Apple CEO Tim Cook claimed last week that his company’s new headquarters in Cupertino, California would be the “greenest building on the planet.”
Speaking at Climate Week NYC, when asked about Apple’s efforts to reduce its impact throughout its supply chain, CEO Tim Cook reportedly said: “We’re building a new headquarters that will, I think, be the greenest building on the planet. It’ll be a center for innovation, and it’s something clearly our employees want and we want. Apple at its roots has a very core value of leaving the world a better place than we found it.”
Those are standards that are pretty hard to live up to, but the company is making ambitious plans to try to make it happen, as evidenced by the details Apple shared with Business Insider on its environmental sustainability commitment and design plans for Apple Campus 2.
Rather than just focusing on the sustainability of the finished structure, the tech giant is also focusing efforts on the construction and design aspects — which can notoriously be carbon-intensive and environmentally damaging.
Apple is putting a key emphasis on reuse of old materials. By Cupertino law, construction sites are mandated to use 75 percent of materials recycled from prior demolition; Apple claims to be greatly surpassing this requirement by reusing 90 percent of its old headquarters for Campus 2.
As expected with such a colossal structure, its headquarters will require a lot of concrete, which is inherently carbon-intensive to make. So instead of packing this in from elsewhere, the technology giant has set up an onsite recycling unit to recycle all of it as cement for the new build.
Once inside the new HQ, the energy efficiencies are set to be impressive: Apple claims its buildings will use on average 30 percent less energy than analogous Research and Development centers. With natural ventilation within the building for 75 percent of the year, the company’s heating and cooling costs will be significantly reduced.

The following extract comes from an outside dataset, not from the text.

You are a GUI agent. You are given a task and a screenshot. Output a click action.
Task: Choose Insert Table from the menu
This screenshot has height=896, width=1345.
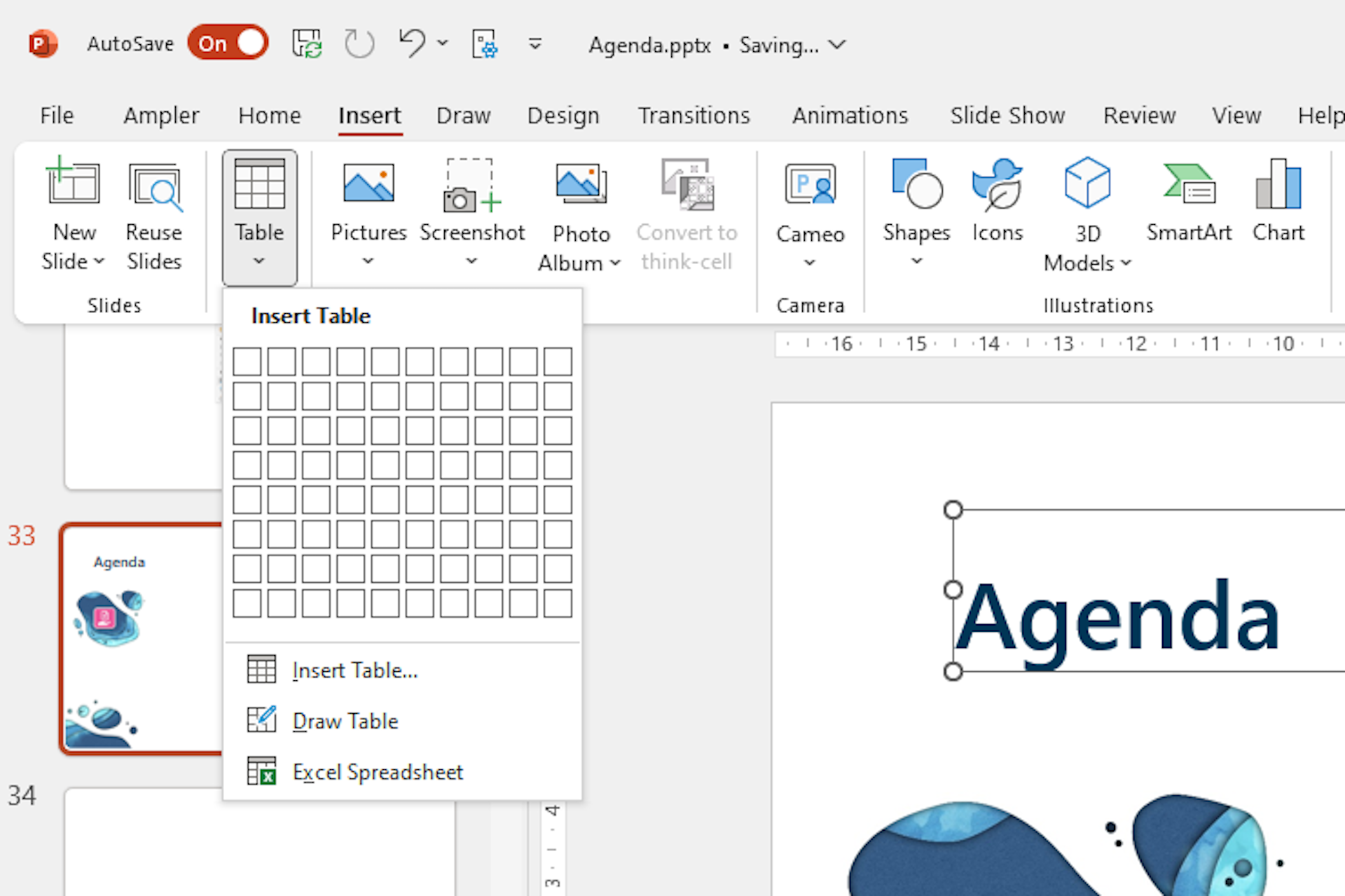[354, 670]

An enormous ring-shaped building, aptly nicknamed “the mother ship,” the structure will reportedly add 2,800,000 square feet to the company’s office space in its Cupertino operations, and hold over 12,000 employees. The building is set to be opened in 2016 after at least a year’s delay and US$2 billion overspend in its budget.
The HQ will not lack for scope, and Apple claims that 80 percent of this will be open space for its employees to enjoy and absorb. Such a large campus, however, presents problems for getting from A to B. To address this, Apple plans to install over 300 electric vehicle charging stations. It’s also planting more than 7,000 trees on campus as a place for its employees to relax in a more natural setting.
Apple claims that any power that the building does use will come from 100 percent renewable sources. It’s not quite clear though whether this will come directly from solar and wind provision, or merely the purchase of renewable energy certificates (pledges of a commitment to renewables). The company has put significant focus on powering its data centers through new renewable energy facilities — in July, the company announced its plan to build a new 17.5MW solar-farm in Claremont, NC to keep up with its commitment to power the iCloud with 100 percent renewables.
Since taking over from Steve Jobs, many have been impressed with Cook’s apparent commitment to environmental sustainability, as illustrated in the company’s recent “Better” campaign.
“I have a nephew that I dearly love that’s 10, and when I look at him, and when I think of leaving a world that’s not as good as when I entered it, there’s no bigger sin than that,” he said. “That’s an Apple value, that’s our corporate values. We’re going to do everything we can to leave the world a better place than we found it,” Cook told the International Business Times.